Le lodi di coach Stevens

Un’opinione condivisa da sempre dall’uomo chiamato ad allenare nella NBA lo stesso Tatum, coach Brad Stevens. “Ci è piaciuto fin dal primo momento – raccontava al tempo del Draft, lo scorso giugno – perché pensiamo possa giocare in una varietà di posizioni, insieme a compagni diversi, e in questa lega che sta andando sempre di più verso una pallacanestro senza ruoli questa è una caratteristica davvero preziosa. Anni fa mi ero lamentato del fatto che avessimo pochi giocatori in grado di giocare ruoli diversi, diciamo dal 2 al 4, atleti capaci di palleggiare, passare e tirare. Jayson è uno di questi, e in più è un ottimo ragazzo”, le parole di stima in tempi non sospetti di Stevens. La capacità di adattarsi alle circostanze è stata poi chiave nella giovane carriera dell’ex Duke, che per via dell’infortunio di Gordon Hayward dopo solo cinque minuti della prima partita stagionale e in seguito al forfait dai playoff anche di Kyrie Irving si è ritrovato investito del ruolo di titolare prima e di leader poi. “Me la godo – la sua reazione – perché ho sempre sognato di poter giocare momenti importanti in un ruolo importante. Certo, è arrivato tutto molto prima di quanto pensassi – ammette – ma voglio provare a tutti che appartengo a questo livello di pallacanestro”.

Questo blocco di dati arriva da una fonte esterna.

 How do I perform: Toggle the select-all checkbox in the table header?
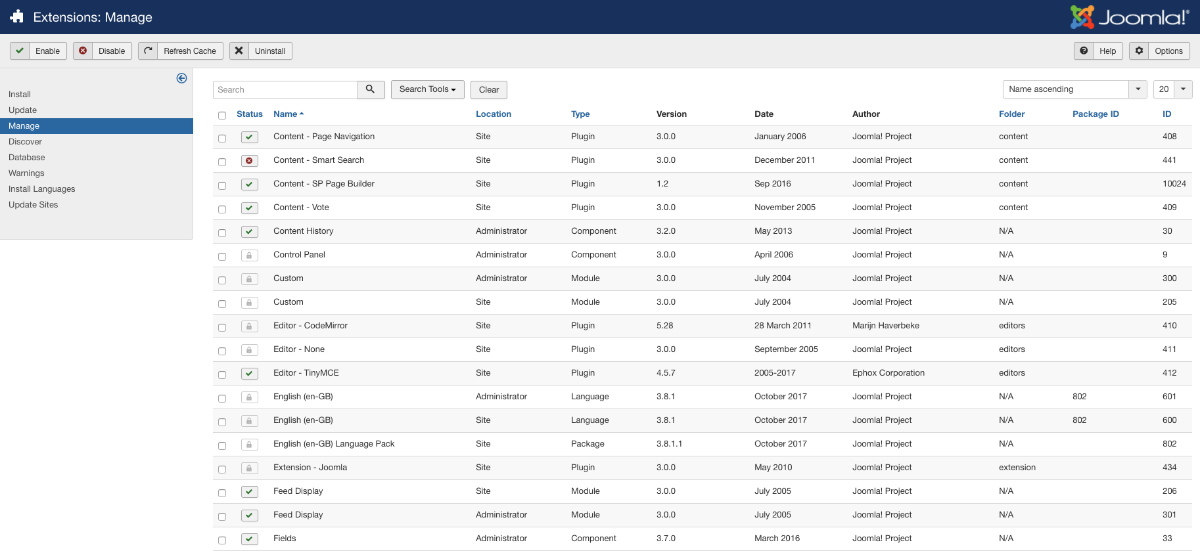click(222, 115)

Un record per superare Larry Bird e Kobe Bryant

Di dubbi, dopo la prestazione da vero leader (con tanto di liberi della staffa realizzata con glaciale freddezza) ne sono rimasti pochi: nelle ultime quattro gare di playoff, Tatum ha sempre segnato almeno 20 punti, un’impresa che statisticamente associa il suo nome a quello di due leggende assolute. In maglia Celtics, infatti, solo Larry Bird era stato capace di segnare 20 o più punti in quattro gare di fila nei playoff, mentre realizzando questa impresa alla tenera età di 20 anni e 61 giorni, il rookie n°0 dei Celtics ha superato niente meno che Kobe Bryant (20 anni, 272 giorni) come il più giovane giocatore di sempre a riuscirci (Bryant ne segnò almeno 20 in quattro gare consecutive nella postseason 1999). Un'ottima compagnia per avanzare la propria candidatura al premio di matricola dell'anno - o almeno per far rimpiangere ai Sixers lo scambio e la scelta all'ultimo Draft.